**Source material**
-- Opening Marker --

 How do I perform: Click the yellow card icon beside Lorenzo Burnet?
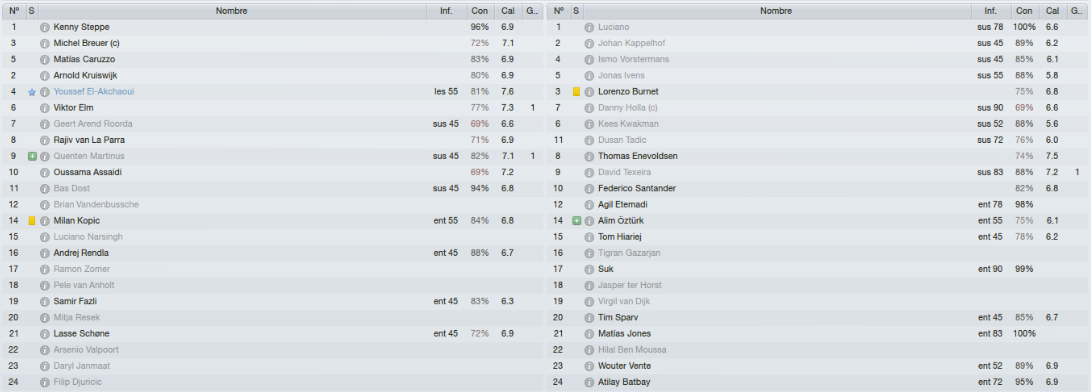576,92
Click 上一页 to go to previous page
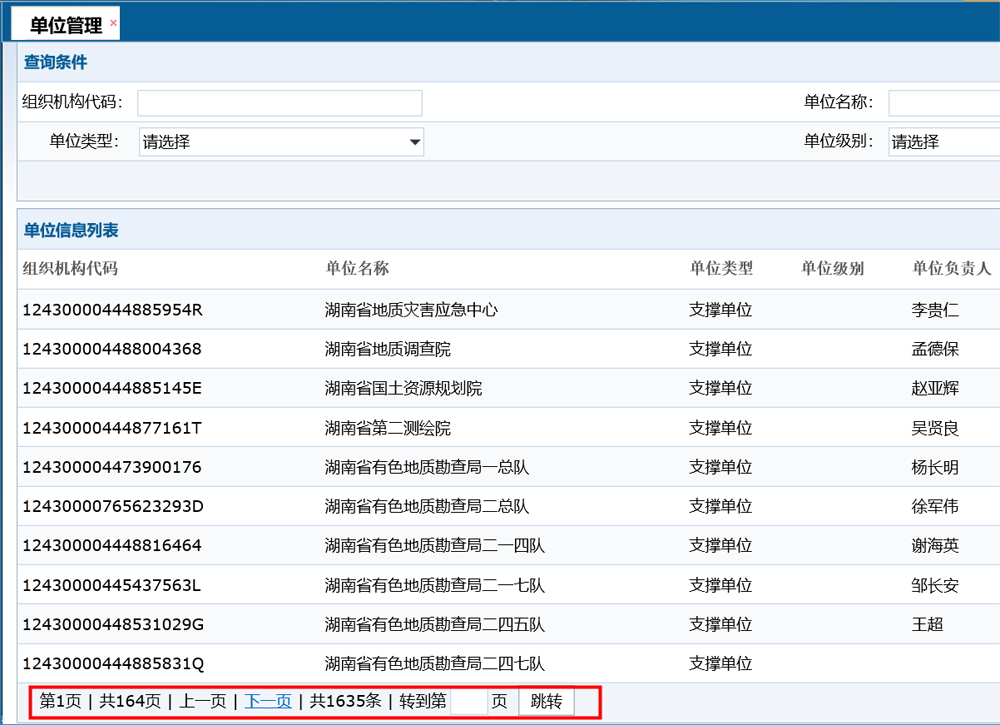 coord(200,701)
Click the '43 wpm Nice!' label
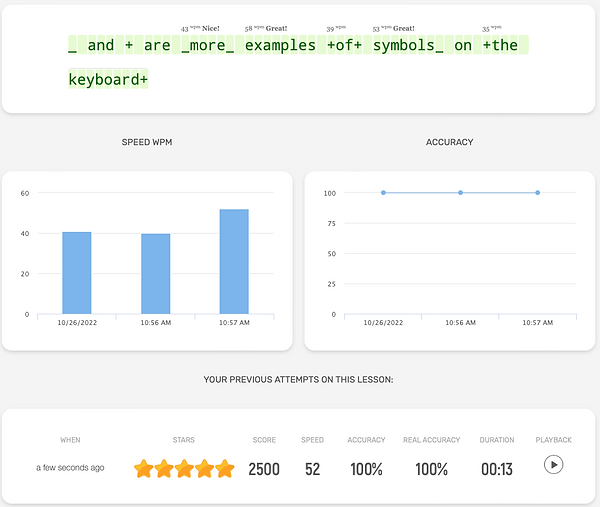 tap(200, 29)
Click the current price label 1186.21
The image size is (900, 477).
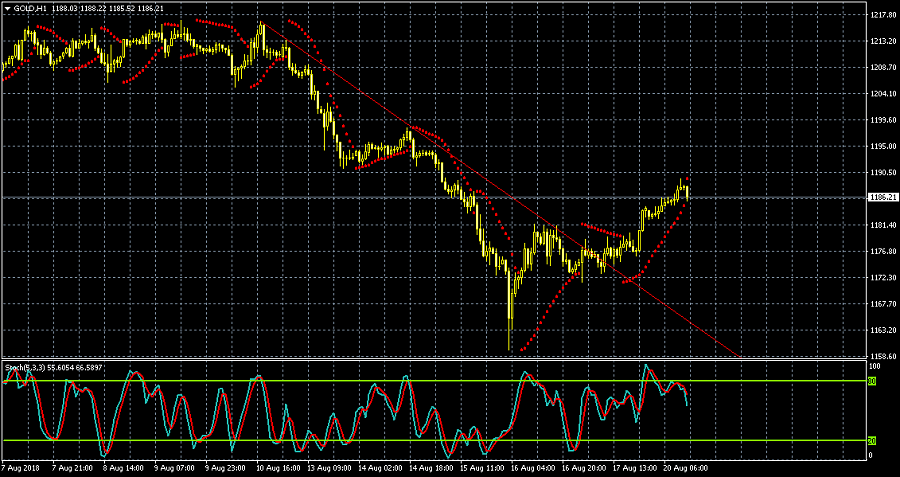[x=882, y=198]
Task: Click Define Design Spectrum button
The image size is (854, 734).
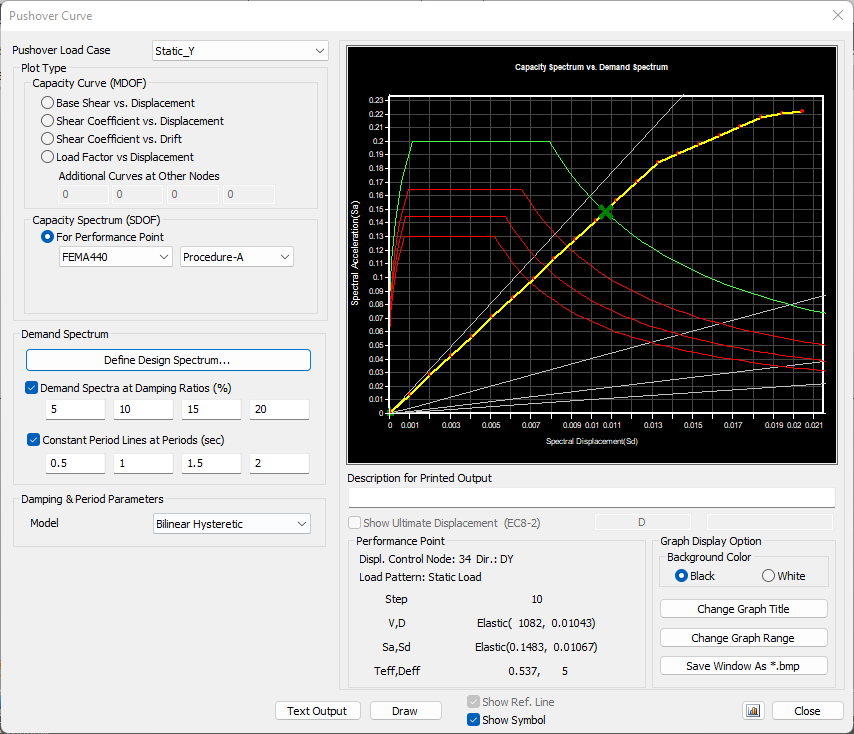Action: pyautogui.click(x=168, y=360)
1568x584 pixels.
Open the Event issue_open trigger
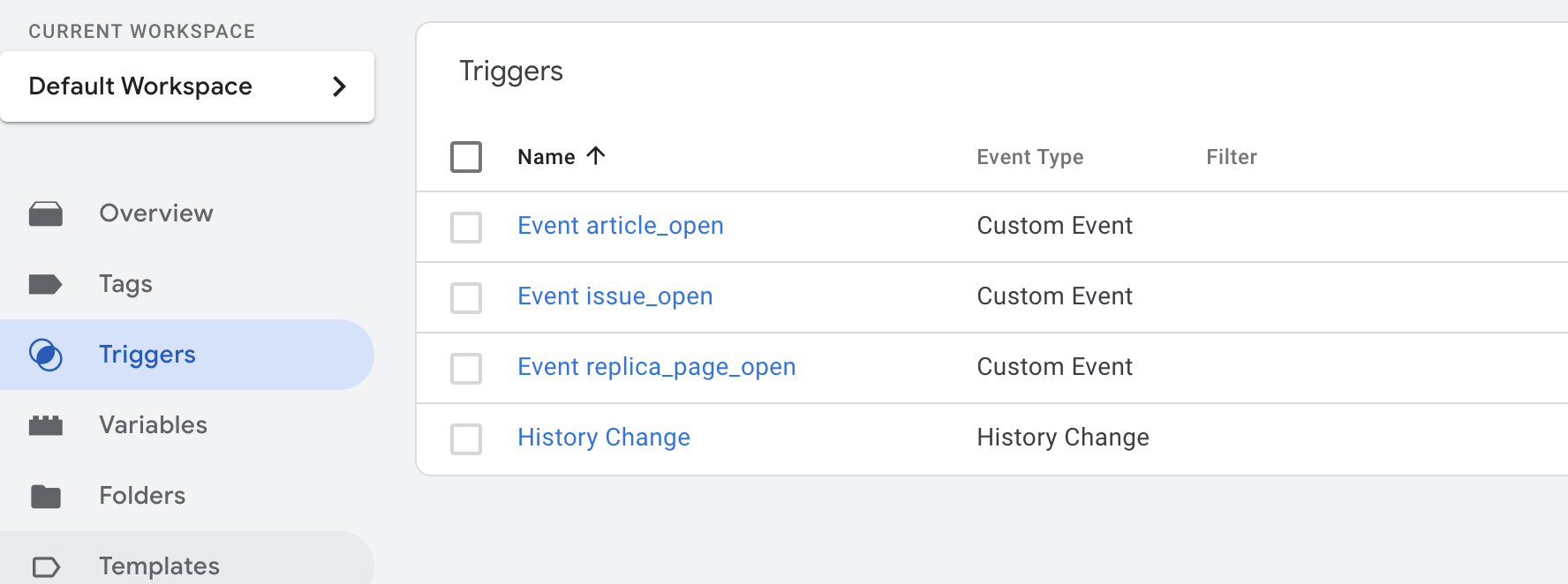(x=614, y=296)
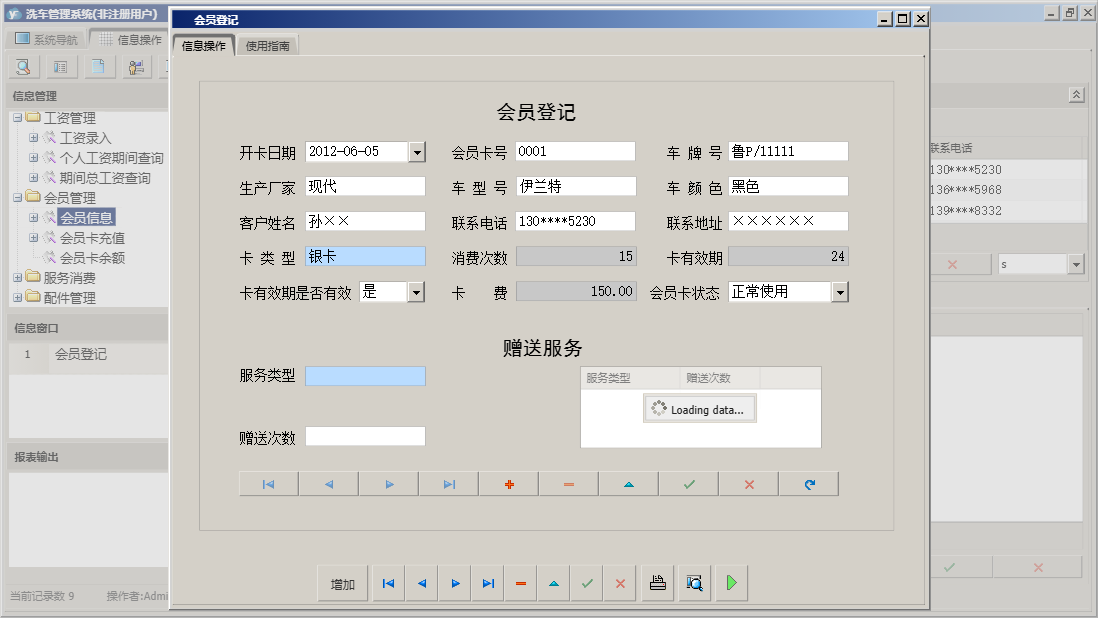Click the confirm checkmark icon in 赠送服务 toolbar
This screenshot has height=618, width=1098.
click(x=688, y=483)
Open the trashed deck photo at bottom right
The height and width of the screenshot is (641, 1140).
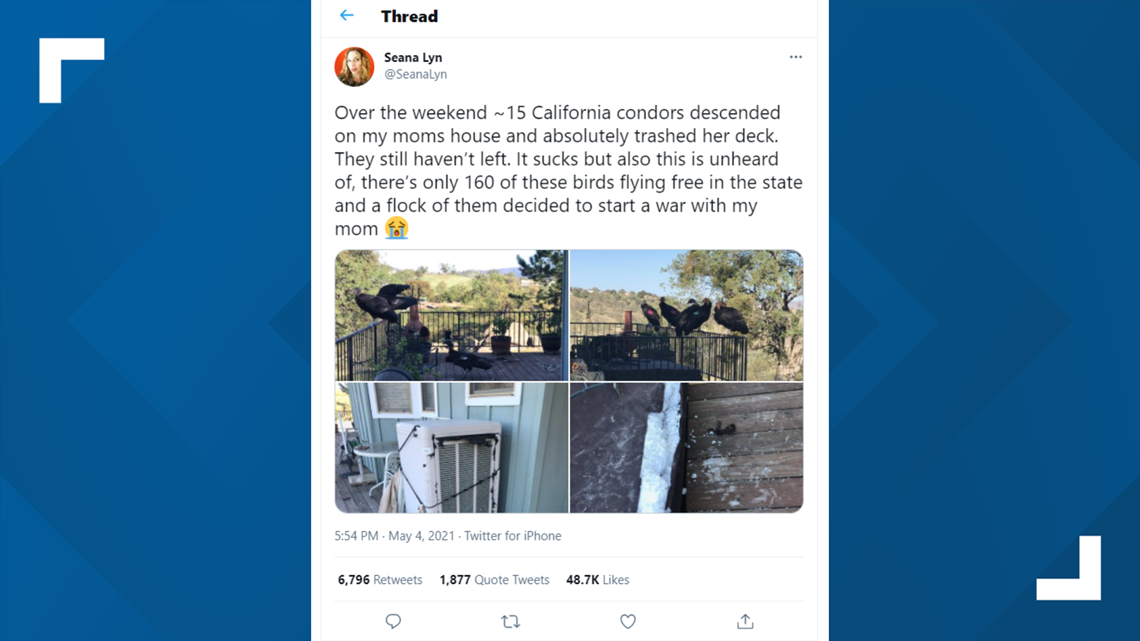[687, 447]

-- Closing Marker --

**Exercise**
Please set down the data above exactly as given, leaving every picture out.

**Written answer**
 How do I perform: Click the yellow card icon beside Lorenzo Burnet?
576,92
Click 上一页 to go to previous page
 coord(200,701)
Click the '43 wpm Nice!' label
 tap(200, 29)
Click the current price label 1186.21
The image size is (900, 477).
[x=882, y=198]
Task: Click Define Design Spectrum button
The image size is (854, 734).
Action: pyautogui.click(x=168, y=360)
1568x584 pixels.
Open the Event issue_open trigger
(x=614, y=296)
Click the confirm checkmark icon in 赠送服务 toolbar
This screenshot has height=618, width=1098.
click(x=688, y=483)
Open the trashed deck photo at bottom right
The height and width of the screenshot is (641, 1140).
[687, 447]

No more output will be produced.